Re: [Exim] Performance bottleneck scanning large spools.

Top Page
Delete this message
Reply to this message
Author: Gary Palmer
Date:  
To: Kai Henningsen
CC: exim-users
Subject: Re: [Exim] Performance bottleneck scanning large spools.
Kai Henningsen wrote in message ID
<7WVPiKVmw-B@???>:
> scot@??? (Scot Elliott) wrote on 31.12.99 in <Pine.GSO.4.10.9912311
> 413500.22258-100000@liam>:


> > FreeBSD has a soft-updates feature that would speed such a system up - I
> > don't know linux very well but if it has a similar feature you might want
> > to consider using it. We're intending trying this so stop deliveries that
> > can happen immediately from never hitting the disk.


SoftUpdates is only useful when you are writing to the disk. While
there is no doubt that it could help overall, the original complaint
was about the need to rescan the entire queue for every queue runner
you start. Invoking the dreaded `s' word (sendmail), it has the
MaxQueueRunSize option for a reason, and that is if you have a queue
explosion, then all you really want to do is start getting mail out
the door and reduce the queue size, and the best way of doing that is
by running a queue runner every minute or so with only a few hundred
messages (a thousand or two max) to deliver to remote recipients.

#### RECORD SET
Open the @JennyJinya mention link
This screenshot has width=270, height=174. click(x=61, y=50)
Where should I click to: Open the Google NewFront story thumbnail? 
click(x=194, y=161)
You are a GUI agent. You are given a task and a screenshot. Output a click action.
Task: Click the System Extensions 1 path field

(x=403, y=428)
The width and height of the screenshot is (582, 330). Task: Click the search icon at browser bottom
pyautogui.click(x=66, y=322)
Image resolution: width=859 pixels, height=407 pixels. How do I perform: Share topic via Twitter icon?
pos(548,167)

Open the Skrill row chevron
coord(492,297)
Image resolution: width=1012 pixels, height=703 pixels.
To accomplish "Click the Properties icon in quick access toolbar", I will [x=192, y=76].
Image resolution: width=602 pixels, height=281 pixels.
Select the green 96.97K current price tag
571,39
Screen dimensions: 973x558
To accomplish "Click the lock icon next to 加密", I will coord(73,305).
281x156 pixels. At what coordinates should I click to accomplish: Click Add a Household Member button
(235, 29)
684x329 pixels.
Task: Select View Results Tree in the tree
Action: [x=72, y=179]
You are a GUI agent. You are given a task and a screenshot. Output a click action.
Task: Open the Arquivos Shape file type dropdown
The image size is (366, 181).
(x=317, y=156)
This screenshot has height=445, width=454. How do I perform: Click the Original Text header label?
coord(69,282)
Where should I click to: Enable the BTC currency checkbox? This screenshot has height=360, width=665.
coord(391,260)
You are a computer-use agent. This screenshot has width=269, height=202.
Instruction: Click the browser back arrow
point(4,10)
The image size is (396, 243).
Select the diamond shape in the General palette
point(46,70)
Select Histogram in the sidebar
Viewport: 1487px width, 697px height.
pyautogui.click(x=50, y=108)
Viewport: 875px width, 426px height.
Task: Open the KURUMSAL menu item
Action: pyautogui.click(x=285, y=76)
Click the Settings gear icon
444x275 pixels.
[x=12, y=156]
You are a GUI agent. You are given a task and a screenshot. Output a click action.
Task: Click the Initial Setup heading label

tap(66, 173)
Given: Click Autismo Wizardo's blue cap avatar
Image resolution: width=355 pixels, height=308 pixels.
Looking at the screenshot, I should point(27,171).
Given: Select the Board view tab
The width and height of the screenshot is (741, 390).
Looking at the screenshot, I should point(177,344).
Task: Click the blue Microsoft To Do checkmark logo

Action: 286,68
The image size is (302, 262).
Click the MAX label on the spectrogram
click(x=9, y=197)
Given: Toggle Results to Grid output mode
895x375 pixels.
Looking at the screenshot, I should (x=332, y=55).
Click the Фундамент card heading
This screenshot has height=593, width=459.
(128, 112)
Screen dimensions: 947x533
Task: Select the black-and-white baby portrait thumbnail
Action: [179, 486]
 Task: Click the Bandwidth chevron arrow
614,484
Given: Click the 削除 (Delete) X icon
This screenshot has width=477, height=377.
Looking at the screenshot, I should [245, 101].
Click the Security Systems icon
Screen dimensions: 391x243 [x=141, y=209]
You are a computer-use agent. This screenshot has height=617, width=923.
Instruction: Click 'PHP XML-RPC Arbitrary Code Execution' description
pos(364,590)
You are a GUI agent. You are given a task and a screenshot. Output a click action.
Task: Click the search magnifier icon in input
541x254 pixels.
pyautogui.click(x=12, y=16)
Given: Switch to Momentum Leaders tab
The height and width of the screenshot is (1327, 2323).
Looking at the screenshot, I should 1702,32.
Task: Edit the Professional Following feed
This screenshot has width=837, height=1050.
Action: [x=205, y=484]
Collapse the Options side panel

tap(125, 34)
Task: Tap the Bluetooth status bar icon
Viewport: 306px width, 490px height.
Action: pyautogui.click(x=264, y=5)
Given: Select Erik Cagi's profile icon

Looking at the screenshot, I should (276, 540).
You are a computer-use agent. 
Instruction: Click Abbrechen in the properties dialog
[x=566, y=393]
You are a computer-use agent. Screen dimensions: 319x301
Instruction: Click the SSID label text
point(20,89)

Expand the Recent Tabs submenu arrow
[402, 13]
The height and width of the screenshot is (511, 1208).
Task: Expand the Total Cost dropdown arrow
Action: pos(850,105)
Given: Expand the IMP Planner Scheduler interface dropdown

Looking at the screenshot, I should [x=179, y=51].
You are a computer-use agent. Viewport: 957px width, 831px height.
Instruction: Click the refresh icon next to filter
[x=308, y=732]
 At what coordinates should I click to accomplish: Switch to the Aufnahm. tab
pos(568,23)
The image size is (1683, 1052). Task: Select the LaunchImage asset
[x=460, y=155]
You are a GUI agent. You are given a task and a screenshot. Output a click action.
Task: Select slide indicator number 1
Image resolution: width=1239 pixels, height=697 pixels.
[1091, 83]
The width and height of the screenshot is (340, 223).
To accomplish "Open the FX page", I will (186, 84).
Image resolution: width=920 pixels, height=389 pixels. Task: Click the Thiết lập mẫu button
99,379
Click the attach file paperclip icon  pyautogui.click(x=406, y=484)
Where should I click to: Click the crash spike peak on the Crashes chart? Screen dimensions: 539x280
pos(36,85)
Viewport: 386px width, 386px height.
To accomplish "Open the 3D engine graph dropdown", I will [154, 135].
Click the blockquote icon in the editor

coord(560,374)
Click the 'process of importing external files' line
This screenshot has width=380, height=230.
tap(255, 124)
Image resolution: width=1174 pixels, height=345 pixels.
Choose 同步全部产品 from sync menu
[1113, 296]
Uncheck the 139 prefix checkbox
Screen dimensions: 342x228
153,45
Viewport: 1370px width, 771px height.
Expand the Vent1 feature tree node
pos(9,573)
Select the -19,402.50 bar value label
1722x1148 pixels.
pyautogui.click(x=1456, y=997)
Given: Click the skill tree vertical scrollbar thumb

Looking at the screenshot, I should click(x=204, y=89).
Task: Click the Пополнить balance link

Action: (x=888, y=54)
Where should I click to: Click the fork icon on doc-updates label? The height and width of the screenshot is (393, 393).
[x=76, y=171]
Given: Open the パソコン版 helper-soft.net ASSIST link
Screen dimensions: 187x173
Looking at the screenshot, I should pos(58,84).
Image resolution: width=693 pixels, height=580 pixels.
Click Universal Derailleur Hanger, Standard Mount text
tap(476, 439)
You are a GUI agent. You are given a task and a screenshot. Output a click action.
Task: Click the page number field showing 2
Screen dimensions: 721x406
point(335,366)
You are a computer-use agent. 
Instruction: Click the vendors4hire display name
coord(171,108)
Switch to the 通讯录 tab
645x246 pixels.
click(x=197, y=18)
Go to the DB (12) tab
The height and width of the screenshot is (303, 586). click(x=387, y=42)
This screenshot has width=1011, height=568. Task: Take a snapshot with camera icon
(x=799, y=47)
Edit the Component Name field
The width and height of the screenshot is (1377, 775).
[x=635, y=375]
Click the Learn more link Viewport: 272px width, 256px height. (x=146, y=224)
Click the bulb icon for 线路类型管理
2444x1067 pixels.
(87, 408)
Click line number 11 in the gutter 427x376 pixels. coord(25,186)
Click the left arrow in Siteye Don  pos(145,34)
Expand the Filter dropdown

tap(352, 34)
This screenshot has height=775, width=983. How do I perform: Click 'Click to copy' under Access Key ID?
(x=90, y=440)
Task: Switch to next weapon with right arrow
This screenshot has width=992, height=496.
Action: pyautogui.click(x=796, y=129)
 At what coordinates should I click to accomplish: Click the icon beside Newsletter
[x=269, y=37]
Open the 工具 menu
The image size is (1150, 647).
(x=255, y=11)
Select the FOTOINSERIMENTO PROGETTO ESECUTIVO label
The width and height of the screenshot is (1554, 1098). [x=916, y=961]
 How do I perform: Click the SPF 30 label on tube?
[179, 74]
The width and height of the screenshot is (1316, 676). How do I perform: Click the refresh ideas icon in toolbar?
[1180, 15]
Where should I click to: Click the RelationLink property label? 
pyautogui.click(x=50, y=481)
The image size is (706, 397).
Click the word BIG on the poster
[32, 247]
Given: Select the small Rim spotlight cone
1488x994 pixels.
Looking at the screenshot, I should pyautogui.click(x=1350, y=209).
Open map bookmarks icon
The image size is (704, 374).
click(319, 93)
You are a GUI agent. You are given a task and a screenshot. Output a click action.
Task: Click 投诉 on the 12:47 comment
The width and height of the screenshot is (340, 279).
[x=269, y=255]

#### TO BE DONE
[1] Copy the Exim queue message from "Kai Henningsen wrote" to "hitting the disk.", renaming "FreeBSD" as "NetBSD".
[2] Extend the Exim queue message past its final sentence.
The data has no role in this.

#### RESULTS FOR EACH TASK
[1]
Kai Henningsen wrote in message ID
<7WVPiKVmw-B@???>:
> scot@??? (Scot Elliott) wrote on 31.12.99 in <Pine.GSO.4.10.9912311
> 413500.22258-100000@liam>:


> > NetBSD has a soft-updates feature that would speed such a system up - I
> > don't know linux very well but if it has a similar feature you might want
> > to consider using it. We're intending trying this so stop deliveries that
> > can happen immediately from never hitting the disk.

[2]
> BSD soft-updates is very similar to the default state of affairs for ext2.
> (And the sync option makes _everything_ synchronous, according to the
> manpage.)


Not really. softupdates goes a lot further than just being async.
Its an async which should be self-consistant in the event of a crash,
so in theory fsck isn't needed. As such, it may be slightly slower
than fully async ext2fs as it has to do some writing which isn't in
pure disk order, but the beauty is that when Kirk finishes the work,
you can background fsck on boot and never have to sit waiting for it
to fsck large filesystems. Anyone who's run UFS on >10gig FS's knows
what I mean :)

> However, mounting the file system noatime might help. I don't think exim
> needs access times for those files.


noatime would help. It would also be prudent to check out the inode
cache hit rate, and whatever linux uses for name->inode translation
(namei in *BSD, DNLC in Solaris, etc). write-back disk cache and more
RAM in the box would probably help, possibly on the order of a
magnitude better, depending on what the in-kernel cache hit rates are.
Its unrealistic to cache everything, but holding directory/inode
information for 100k files in cache is distinctly possible, assuming
Linux has a good hash for it.

Another excelent suggestion which I believe I saw fly by is to use
multiple boxes. Even if its a mailing list exploder, then there are
ways of offloading the actual delivery from the exploder itself which
removes a lot of the problems. Have the exploder itself `smarthost'
to a round-robin list of machines which do the grunt work of queueing
and delivery would probably solve this problem with minimal effort,
but obviously a capital cost.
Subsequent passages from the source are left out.